A matrix is a $2$-dimensional (2D) array of numbers. This means that every element in the matrix is identified by two indices, commonly $i$ representing the row-index and $j$ representing the column-index.
Matrices are usually given uppercase variable names in bold, such as $\mathbf{A}$.
We use a colon “:” to represent all the elements across an axis. So, $\mathbf{A}_{i,:}$ identifies all the elements in the $i$th row and $\mathbf{A}_{:,j}$ identifies all the elements in the $j$th column. If a real-valued matrix (i.e. its elements are all real numbers) has $m$ rows and $n$ columns, we show the matrix dimensionality as $\mathbf{A} \in \mathbb{R}^{m \times n}$.
In Python, we can represent a matrix as a list of lists, however, it is more convenient to represent matrices and higher-order tensors in packages designed to handle them such as NumPy, TensorFlow or PyTorch.

● ● ●

Objectives ::
[1] In the matrix text, what do the indices i and j commonly represent?
[2] Which packages does the matrix text name as designed to handle matrices and higher-order tensors?
[3] Write out the part of the matrix text between "In Python, we" and "TensorFlow or PyTorch.", inclusive.

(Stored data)
● ● ●

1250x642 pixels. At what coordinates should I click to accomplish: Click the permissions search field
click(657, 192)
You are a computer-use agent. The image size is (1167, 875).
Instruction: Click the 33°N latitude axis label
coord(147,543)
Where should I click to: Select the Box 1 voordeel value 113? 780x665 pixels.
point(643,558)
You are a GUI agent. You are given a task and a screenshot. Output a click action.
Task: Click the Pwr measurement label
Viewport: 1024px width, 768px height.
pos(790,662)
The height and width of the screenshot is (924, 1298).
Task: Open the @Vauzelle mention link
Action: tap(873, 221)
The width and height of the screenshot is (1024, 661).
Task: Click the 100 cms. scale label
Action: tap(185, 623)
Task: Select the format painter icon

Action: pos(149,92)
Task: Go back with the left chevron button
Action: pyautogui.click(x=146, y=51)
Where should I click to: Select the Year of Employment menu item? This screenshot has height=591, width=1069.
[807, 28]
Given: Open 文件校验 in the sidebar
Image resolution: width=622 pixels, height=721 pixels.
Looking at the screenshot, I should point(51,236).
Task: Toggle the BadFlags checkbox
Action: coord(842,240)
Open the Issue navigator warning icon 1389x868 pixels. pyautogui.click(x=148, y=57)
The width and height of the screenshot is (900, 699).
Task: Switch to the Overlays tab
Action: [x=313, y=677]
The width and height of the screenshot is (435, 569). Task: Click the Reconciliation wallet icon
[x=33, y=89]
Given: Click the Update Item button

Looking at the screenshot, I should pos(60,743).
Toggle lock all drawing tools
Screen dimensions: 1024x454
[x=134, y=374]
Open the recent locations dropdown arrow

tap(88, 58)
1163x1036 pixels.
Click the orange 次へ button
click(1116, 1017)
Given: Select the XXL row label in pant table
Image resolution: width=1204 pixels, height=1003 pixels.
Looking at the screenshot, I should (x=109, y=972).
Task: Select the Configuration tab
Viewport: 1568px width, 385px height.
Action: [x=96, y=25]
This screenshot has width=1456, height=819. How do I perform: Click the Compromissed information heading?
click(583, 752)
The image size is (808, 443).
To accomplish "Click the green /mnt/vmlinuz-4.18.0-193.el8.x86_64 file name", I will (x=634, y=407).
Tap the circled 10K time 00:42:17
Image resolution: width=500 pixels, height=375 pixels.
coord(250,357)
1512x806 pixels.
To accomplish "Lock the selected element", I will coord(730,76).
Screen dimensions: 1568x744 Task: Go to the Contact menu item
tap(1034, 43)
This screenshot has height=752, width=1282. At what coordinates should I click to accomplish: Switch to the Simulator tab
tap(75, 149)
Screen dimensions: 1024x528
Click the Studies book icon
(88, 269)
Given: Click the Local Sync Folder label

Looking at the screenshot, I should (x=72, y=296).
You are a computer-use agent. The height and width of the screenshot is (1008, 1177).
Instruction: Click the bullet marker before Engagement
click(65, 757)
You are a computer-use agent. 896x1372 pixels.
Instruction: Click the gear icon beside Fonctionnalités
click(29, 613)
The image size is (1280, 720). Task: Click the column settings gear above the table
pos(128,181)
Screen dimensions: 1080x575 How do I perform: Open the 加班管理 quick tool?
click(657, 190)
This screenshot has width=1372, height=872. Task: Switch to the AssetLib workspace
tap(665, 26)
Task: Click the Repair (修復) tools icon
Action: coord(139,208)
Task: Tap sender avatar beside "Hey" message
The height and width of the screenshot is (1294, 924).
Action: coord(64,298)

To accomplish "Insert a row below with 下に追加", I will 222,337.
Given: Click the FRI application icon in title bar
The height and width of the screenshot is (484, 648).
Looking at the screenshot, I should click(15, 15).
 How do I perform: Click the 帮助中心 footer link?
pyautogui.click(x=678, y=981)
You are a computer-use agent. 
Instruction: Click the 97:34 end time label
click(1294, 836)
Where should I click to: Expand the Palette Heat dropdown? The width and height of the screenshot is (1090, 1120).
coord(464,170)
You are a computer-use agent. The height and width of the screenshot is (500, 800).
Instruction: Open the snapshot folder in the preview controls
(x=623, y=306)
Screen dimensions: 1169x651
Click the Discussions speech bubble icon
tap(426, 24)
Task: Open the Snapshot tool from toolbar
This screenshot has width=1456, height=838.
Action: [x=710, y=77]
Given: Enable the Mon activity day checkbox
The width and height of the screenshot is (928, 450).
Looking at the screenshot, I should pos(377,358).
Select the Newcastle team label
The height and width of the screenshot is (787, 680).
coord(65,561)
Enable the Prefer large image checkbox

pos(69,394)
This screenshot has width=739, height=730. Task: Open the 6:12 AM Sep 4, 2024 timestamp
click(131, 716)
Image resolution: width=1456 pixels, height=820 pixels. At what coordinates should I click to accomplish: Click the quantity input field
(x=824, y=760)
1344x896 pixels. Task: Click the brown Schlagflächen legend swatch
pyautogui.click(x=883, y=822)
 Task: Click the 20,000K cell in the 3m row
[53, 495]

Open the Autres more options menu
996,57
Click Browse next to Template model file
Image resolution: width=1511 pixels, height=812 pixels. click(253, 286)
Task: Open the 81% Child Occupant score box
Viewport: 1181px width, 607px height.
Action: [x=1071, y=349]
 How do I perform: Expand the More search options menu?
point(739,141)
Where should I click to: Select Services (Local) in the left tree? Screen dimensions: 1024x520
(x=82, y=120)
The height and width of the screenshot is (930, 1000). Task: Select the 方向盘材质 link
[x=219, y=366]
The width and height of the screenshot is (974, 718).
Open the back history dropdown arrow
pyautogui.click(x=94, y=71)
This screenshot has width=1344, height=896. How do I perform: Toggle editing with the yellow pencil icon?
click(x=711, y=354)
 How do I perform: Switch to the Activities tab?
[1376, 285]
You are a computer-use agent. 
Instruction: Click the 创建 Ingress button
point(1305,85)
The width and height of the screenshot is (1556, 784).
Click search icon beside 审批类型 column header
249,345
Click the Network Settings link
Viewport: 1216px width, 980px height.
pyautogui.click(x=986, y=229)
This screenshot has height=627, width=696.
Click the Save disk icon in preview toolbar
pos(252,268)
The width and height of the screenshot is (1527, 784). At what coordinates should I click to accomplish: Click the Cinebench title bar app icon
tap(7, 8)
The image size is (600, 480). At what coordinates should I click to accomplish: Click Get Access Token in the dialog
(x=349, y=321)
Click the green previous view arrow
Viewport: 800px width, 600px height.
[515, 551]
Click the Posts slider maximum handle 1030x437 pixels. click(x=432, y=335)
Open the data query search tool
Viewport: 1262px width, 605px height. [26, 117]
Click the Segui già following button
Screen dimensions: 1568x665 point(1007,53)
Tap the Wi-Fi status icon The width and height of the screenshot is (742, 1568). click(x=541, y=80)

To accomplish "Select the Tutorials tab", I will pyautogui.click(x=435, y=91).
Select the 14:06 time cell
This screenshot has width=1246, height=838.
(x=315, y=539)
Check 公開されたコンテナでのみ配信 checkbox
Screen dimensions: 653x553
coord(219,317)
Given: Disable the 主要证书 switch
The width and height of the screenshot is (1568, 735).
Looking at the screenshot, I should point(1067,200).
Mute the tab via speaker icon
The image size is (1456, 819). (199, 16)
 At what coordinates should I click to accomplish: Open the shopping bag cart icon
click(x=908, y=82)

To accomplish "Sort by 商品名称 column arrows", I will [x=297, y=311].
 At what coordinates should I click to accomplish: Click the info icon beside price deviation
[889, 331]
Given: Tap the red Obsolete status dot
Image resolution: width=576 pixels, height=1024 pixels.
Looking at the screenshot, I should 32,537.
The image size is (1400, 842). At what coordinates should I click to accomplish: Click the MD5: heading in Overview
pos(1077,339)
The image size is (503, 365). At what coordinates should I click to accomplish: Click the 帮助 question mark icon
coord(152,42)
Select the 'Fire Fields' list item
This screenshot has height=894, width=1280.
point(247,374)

● ● ●

Expected responses ::
[1] The index i represents the row, and j represents the column.

[2] NumPy, TensorFlow, PyTorch

[3]
In Python, we can represent a matrix as a list of lists, however, it is more convenient to represent matrices and higher-order tensors in packages designed to handle them such as NumPy, TensorFlow or PyTorch.